TASK DESCRIPTION
In this exercise, copy exactly the lines from the one that contains "Viewport: 626px width, 308px height." through the end of the entries below; pictures are not copied.

Records excerpted from a collection:
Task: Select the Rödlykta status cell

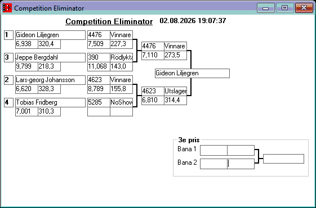Action: coord(121,57)
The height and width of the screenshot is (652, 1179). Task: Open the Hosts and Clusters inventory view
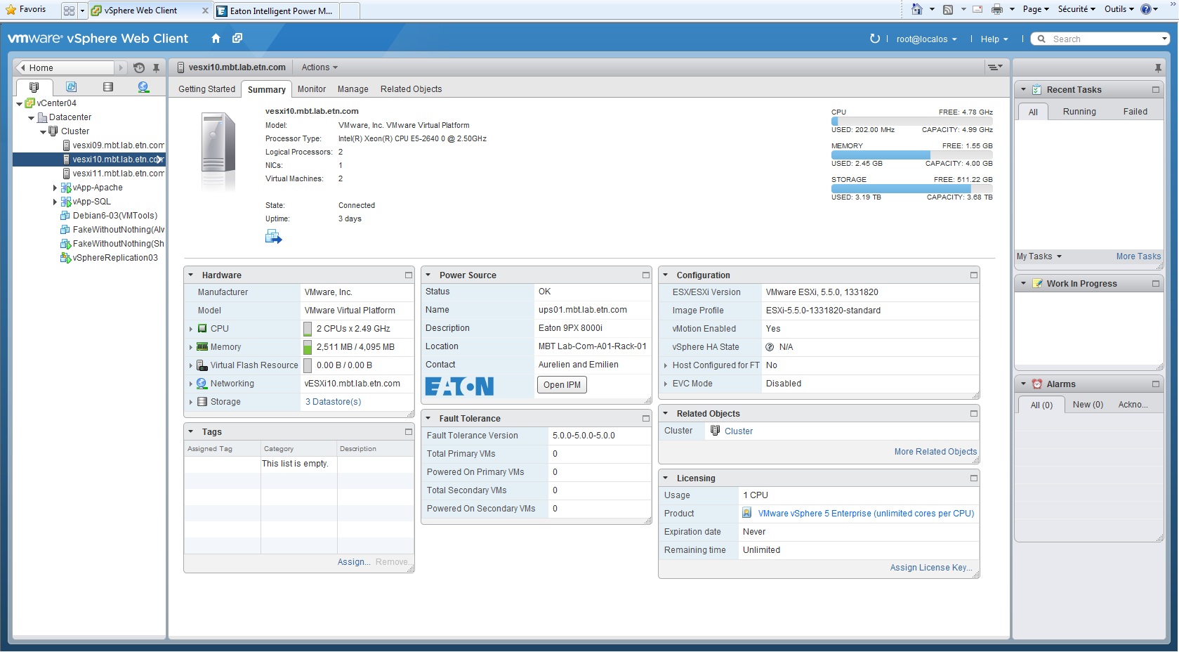click(x=34, y=87)
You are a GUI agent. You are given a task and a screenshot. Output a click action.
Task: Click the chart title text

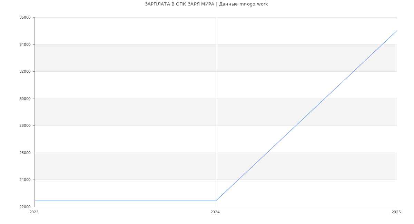pyautogui.click(x=206, y=4)
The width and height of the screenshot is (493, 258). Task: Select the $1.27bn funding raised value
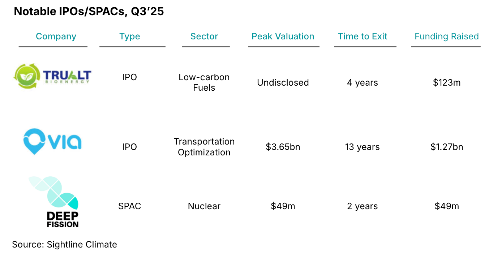tap(447, 147)
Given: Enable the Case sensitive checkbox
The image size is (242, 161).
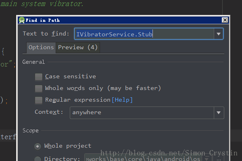Looking at the screenshot, I should tap(39, 77).

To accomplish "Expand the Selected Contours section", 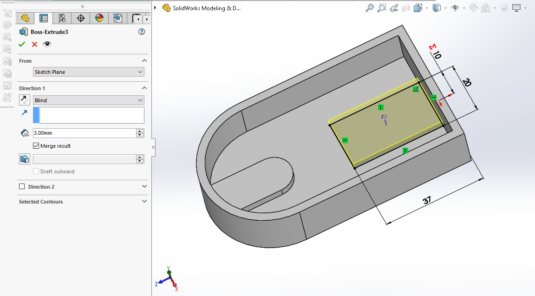I will (144, 202).
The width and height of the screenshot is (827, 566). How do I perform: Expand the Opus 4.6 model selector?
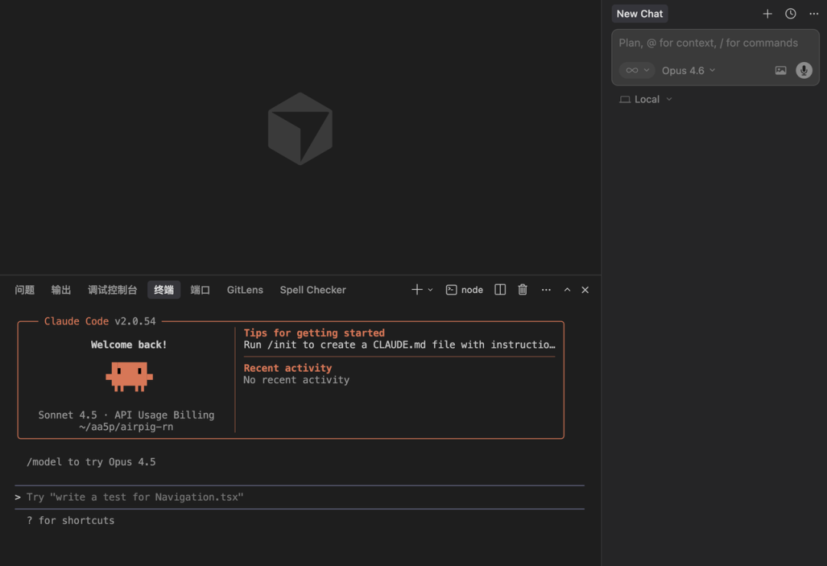point(688,70)
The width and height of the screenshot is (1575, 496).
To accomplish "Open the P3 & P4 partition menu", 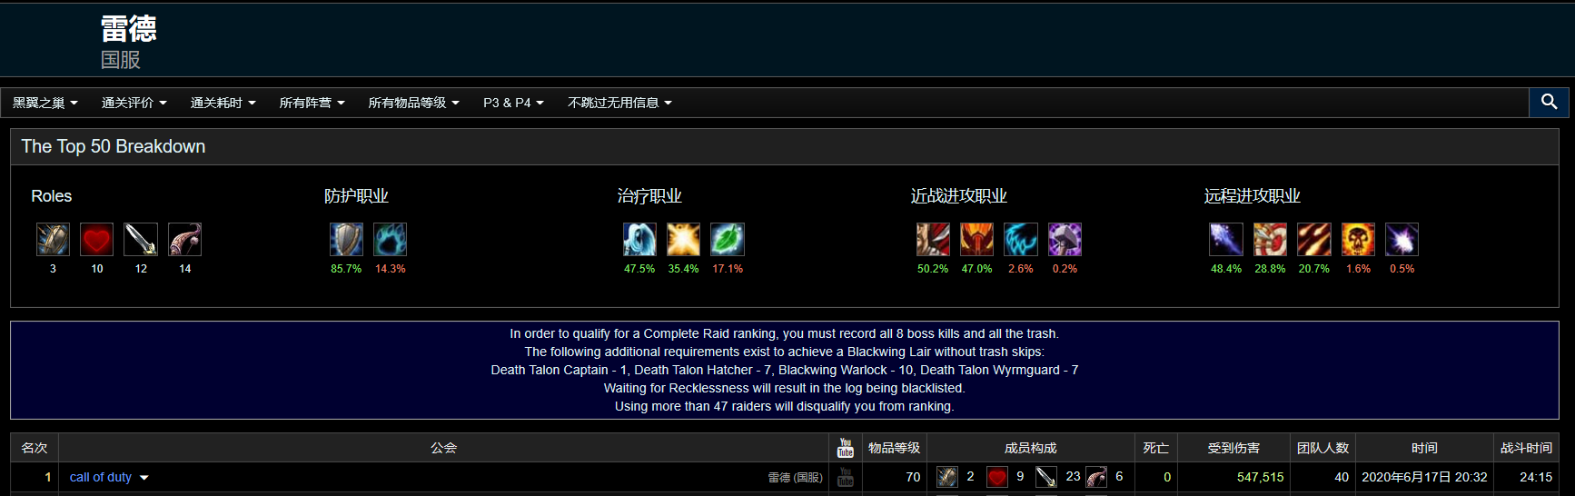I will [x=514, y=103].
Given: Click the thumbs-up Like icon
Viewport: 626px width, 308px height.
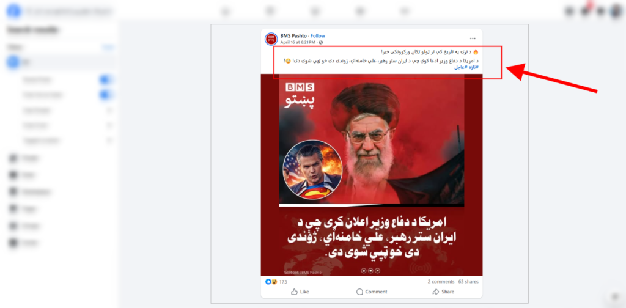Looking at the screenshot, I should click(294, 292).
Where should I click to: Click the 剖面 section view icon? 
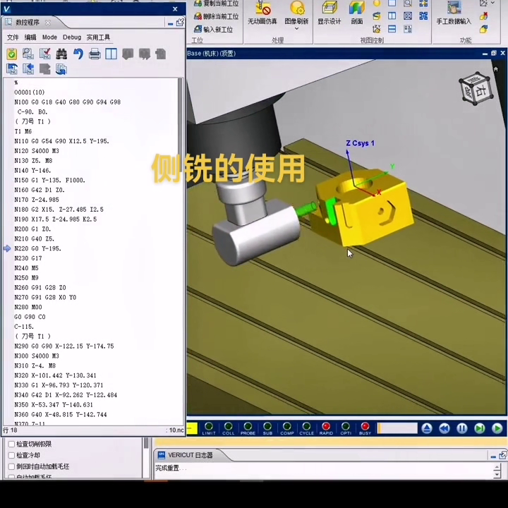tap(357, 13)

RESULT BELOW
Viewport: 626px width, 308px height.
Looking at the screenshot, I should click(294, 292).
Where should I click to: Click the 剖面 section view icon? 
tap(357, 13)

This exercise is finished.